Introduction

Paraneoplastic cerebellar degeneration (PCD) occurs due to extensive cerebellar Purkinje cell death with acute or subacute onset and rapidly progressive pancerebellar syndrome. Although metastasis or direct invasion, indirect toxicity of tumor cells, and ectopic hormones are among the underlying theories to explain pathophysiological mechanisms, it is considered to occur with the neurological autoimmune mechanism of a substantial portion [1]. It is typically presented with the findings of subacute cerebellar ataxia [2]. Sometimes, paraneoplastic symptoms appear before the detection of the tumor; the diagnosis of the tumor can even take months or years. Detection of antineuronal antibodies against onconeuronal antigens is important to determine the tumor type and diagnose paraneoplastic syndrome [3]. This case report presents a child with acute cerebellar syndrome who was diagnosed with Hodgkin’s lymphoma during clinical follow-up.

Case

An 11-year-old male patient presented with a one-week history of unstable walking, slow speech, and double vision complaints. There were no accompanying complaints of fever or any systemic findings. There was no lymphadenopathy nor hepatosplenomegaly. His speech was slurred. Muscle strength and deep tendon reflexes were normal. There was bilateral dysmetria and diadochokinesis, inability of tandem walking, and ataxic walking upon examination.

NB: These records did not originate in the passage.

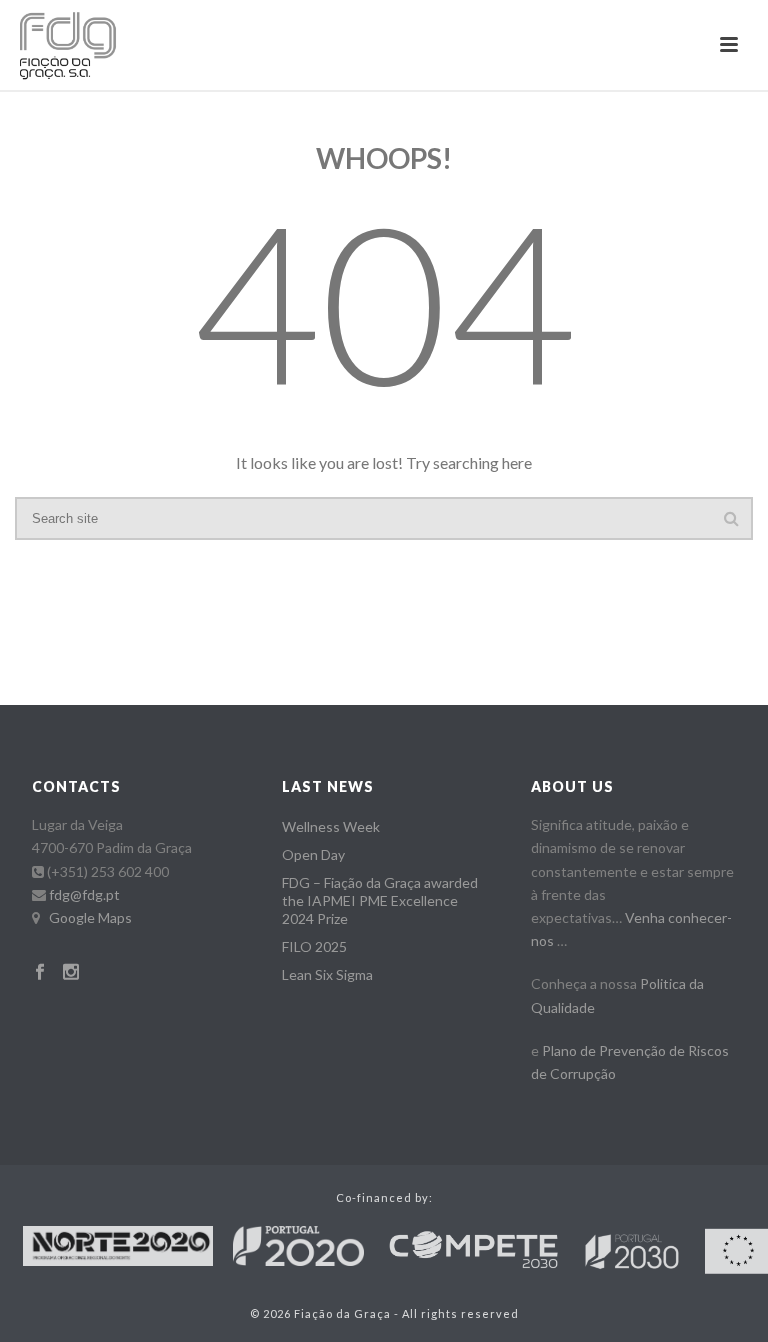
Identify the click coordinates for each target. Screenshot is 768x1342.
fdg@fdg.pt (84, 894)
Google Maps (90, 917)
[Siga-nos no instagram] (71, 972)
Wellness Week (331, 826)
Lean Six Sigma (327, 974)
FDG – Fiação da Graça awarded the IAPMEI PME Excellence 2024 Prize (380, 900)
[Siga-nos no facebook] (40, 972)
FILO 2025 (314, 946)
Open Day (313, 854)
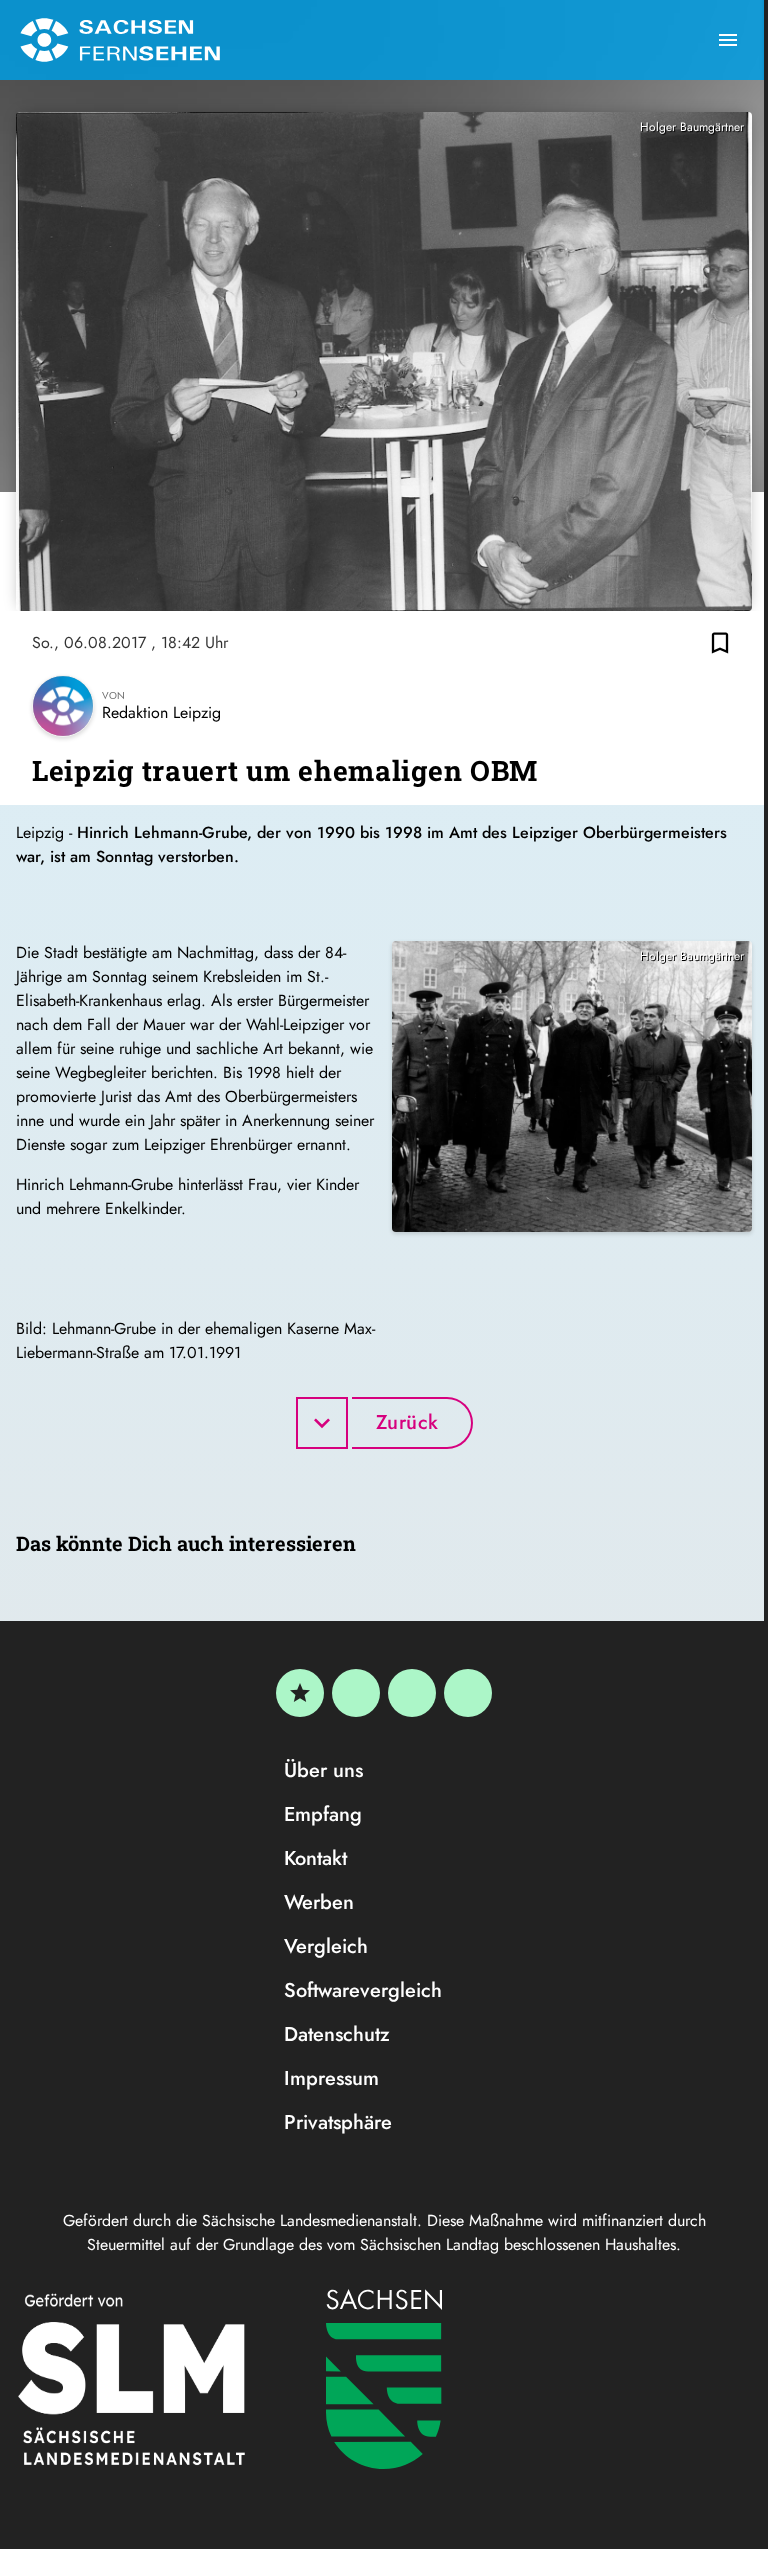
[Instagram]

Routine hematological and biochemical investigations were within normal limits. Contrast-enhanced cranial magnetic resonance imaging (MRI) and cerebrospinal fluid (CSF) analysis were normal. Due to the suggestion of paraneoplastic syndrome in differential diagnosis, thoracoabdominal CT was performed. There was no lymphadenopathy in the mediastinum and abdomen. Paraneoplastic antibodies including anti-Hu, anti-Yo, anti-Ri, anti-Ma2/Ta, anti-CV2, anti-amphiphysin, anti-recoverin, SOX1 antibodies, and thyroid autoantibodies were negative. Urine valine mandelic acid and homovalinic acid levels were detected within normal limits. During follow-up, the patient was referred to another hospital at the parents’ request.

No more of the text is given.